# ?? for Mechanic



## stillfish (Dec 5, 2005)

I dont know where to post this, so its here.. I have a Mercury Villager and the Heat only works when i drive, and when i come to a stop it blows cold then warms back up when driving. My fluid is fine and it dosent overheat, the previous owner had the radiator flushed.. I was told that when this happens all the crap in your engine gets flushed through and gets stuck in your heater core which causes fluid restriction. Is this true??


----------



## 2SloSHO (Jan 23, 2008)

stillfish said:


> I dont know where to post this, so its here.. I have a Mercury Villager and the Heat only works when i drive, and when i come to a stop it blows cold then warms back up when driving. My fluid is fine and it dosent overheat, the previous owner had the radiator flushed.. I was told that when this happens all the crap in your engine gets flushed through and gets stuck in your heater core which causes fluid restriction. Is this true??


Could be, or it could be as simple as an air bubble in the system. Id start with double checking for air in the system......
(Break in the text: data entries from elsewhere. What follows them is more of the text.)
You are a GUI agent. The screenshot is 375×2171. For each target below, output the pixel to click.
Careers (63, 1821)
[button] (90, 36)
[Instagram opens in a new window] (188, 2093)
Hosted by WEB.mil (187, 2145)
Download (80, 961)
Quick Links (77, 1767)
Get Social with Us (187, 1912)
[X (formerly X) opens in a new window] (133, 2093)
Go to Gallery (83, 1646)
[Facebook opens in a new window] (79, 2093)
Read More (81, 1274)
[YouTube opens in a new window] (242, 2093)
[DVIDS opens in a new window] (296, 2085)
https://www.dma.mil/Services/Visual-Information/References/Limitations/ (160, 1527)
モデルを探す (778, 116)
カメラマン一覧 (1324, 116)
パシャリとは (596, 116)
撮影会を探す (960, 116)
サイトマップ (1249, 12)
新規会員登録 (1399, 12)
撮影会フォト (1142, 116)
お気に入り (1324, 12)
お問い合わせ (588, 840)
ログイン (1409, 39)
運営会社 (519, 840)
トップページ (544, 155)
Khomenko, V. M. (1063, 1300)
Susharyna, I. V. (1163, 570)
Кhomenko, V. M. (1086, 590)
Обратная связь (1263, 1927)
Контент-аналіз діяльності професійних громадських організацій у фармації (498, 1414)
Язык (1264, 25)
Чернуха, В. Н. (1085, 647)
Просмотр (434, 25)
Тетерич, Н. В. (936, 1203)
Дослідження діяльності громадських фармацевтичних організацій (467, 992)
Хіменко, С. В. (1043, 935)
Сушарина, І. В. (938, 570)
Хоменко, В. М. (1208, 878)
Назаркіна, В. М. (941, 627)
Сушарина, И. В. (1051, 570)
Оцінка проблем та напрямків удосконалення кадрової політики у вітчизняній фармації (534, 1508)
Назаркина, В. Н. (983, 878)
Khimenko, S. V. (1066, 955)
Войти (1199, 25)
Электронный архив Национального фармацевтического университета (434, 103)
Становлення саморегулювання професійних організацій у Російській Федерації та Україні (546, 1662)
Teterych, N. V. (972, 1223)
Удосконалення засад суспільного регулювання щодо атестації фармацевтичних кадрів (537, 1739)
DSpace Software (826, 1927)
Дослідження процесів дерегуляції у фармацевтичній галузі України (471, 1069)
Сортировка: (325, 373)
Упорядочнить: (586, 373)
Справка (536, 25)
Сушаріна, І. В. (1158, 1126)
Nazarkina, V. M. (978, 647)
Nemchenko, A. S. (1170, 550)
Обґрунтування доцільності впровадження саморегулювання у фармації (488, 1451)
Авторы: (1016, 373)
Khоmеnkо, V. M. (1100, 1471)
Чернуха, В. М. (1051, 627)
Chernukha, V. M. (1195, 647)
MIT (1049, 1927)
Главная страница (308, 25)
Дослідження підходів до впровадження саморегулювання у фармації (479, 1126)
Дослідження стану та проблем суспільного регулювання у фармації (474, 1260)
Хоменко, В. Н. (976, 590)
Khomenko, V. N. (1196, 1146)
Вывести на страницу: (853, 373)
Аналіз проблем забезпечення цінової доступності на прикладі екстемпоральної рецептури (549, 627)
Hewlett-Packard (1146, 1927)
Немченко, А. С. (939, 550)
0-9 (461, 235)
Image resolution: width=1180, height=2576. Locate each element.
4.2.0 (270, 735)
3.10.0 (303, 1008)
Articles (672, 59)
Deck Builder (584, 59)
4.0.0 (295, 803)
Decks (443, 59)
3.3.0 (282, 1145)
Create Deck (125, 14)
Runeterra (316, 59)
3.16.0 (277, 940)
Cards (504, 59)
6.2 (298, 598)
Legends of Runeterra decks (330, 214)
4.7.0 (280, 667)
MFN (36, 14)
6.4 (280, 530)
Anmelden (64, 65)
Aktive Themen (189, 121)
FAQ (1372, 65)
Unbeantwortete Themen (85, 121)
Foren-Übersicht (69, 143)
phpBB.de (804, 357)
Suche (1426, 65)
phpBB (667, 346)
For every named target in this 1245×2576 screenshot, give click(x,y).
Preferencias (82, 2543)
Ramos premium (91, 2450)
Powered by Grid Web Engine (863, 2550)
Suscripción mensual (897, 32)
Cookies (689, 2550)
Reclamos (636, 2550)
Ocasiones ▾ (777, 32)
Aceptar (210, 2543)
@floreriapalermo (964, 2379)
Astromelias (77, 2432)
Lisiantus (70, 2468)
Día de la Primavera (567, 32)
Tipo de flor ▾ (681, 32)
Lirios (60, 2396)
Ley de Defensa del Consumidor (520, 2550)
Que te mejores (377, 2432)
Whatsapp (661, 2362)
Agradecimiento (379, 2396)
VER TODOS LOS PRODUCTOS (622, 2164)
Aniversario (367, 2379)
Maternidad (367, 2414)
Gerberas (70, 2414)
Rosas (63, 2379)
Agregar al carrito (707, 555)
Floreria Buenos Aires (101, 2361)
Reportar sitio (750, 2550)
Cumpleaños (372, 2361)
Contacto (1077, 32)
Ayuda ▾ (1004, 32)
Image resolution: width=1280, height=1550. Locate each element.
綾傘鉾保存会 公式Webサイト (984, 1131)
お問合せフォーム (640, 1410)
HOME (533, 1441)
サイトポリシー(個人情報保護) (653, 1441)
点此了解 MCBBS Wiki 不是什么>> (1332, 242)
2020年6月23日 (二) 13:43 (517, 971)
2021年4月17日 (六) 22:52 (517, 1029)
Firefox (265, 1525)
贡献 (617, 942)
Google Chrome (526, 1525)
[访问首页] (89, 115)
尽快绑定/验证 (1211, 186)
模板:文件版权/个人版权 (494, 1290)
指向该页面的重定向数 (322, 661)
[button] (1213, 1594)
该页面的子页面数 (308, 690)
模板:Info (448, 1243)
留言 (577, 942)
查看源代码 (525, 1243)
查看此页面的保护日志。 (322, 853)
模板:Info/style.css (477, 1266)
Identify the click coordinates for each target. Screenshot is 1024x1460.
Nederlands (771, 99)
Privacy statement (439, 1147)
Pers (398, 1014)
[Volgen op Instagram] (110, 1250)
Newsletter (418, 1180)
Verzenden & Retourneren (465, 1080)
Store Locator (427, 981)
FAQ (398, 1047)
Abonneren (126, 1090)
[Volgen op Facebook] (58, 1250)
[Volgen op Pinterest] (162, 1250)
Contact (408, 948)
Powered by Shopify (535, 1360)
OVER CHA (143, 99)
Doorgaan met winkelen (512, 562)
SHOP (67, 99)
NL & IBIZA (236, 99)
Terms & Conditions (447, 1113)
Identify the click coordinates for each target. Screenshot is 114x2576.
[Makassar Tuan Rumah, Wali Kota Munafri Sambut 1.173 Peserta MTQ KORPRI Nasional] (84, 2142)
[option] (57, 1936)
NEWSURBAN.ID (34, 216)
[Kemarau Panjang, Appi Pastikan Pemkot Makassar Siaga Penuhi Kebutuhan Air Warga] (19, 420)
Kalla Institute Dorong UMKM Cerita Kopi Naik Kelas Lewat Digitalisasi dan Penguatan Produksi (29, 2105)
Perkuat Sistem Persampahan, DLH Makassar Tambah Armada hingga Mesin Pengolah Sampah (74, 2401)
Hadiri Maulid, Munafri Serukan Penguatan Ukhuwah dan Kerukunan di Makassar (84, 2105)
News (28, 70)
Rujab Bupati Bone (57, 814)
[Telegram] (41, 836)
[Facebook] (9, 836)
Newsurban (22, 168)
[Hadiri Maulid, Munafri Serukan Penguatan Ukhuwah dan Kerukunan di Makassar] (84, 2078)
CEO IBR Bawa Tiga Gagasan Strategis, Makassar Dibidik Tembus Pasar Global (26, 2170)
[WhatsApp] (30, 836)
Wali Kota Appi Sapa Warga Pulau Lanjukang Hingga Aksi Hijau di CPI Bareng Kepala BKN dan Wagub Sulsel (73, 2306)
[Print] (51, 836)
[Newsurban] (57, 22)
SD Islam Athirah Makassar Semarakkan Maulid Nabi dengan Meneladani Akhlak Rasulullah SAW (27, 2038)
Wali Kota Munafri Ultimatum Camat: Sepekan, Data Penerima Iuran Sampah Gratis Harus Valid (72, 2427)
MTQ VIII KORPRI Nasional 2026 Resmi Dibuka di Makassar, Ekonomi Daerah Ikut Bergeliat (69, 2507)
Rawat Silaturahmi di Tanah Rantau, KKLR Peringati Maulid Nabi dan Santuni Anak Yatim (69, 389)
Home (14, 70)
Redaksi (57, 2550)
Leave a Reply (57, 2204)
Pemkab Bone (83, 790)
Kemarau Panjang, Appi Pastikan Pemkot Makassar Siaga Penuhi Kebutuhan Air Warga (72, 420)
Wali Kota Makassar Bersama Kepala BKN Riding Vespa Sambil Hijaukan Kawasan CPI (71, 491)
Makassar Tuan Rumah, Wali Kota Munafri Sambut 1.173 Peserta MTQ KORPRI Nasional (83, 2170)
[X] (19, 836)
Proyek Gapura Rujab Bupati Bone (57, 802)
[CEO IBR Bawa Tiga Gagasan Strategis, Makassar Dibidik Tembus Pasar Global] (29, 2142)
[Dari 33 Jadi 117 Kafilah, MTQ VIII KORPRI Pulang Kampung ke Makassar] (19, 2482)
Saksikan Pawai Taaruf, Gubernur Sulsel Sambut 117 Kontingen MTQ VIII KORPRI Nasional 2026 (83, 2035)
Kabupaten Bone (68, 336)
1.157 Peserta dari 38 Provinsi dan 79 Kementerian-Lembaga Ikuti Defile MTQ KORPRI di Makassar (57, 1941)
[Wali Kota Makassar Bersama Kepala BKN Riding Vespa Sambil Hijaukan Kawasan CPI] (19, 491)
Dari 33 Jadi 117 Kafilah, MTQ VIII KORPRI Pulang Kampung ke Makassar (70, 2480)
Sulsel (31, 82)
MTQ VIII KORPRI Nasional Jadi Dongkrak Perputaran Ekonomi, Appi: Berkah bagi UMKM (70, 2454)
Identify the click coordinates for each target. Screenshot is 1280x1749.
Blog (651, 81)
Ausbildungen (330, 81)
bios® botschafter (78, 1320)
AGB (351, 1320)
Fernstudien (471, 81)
posted using Outdoor Hub Campfire


----------



## stillfish (Dec 5, 2005)

This happened to my 2001 chevy truck, and the heater core was full of crap which restricted coolent flow in the heater core. Flushed out and the heater coremand worked fine..


----------



## glockman55 (Mar 9, 2006)

Sounds like an air bubble in the system.. try bleeding the air out.. is there a bleeder screw on you goose neck..or google it..


----------



## bigcountrysg (Oct 9, 2006)

Water pump is going bad. It does not push water at stop or idle, but will push the water when driving or revving up the engine. I have seen it a few times on vehicles.


----------



## Farmers (Jul 12, 2012)

Water pump I have changed one before impeller looked like Chinese throwing star nothing left to move water


Posted using Outdoor Hub Campfire


----------



## vanj85 (Jun 23, 2011)

Or it could be your thermostat is sticking open, not allowing you to actually get warm coolant to your heater core. Any air bubbles would be purged out throw the over flow resivoir tube after a few time of heating up, as long as you coolant level looks good i'd rule that out. Your heater core could be plugged, unhook both lines from core by fire wall blow air from a compressor through it and see if theres a lot of gunk that comes out the other side, I usually zip tie a plastic garbage bag around the outlet end to catch the coolant and rust.


----------



## jrockfishhunter (Nov 4, 2011)

Thermostat sounds stuck open to me would check that first

posted using Outdoor Hub Campfire


----------



## tjstebb (Jun 5, 2006)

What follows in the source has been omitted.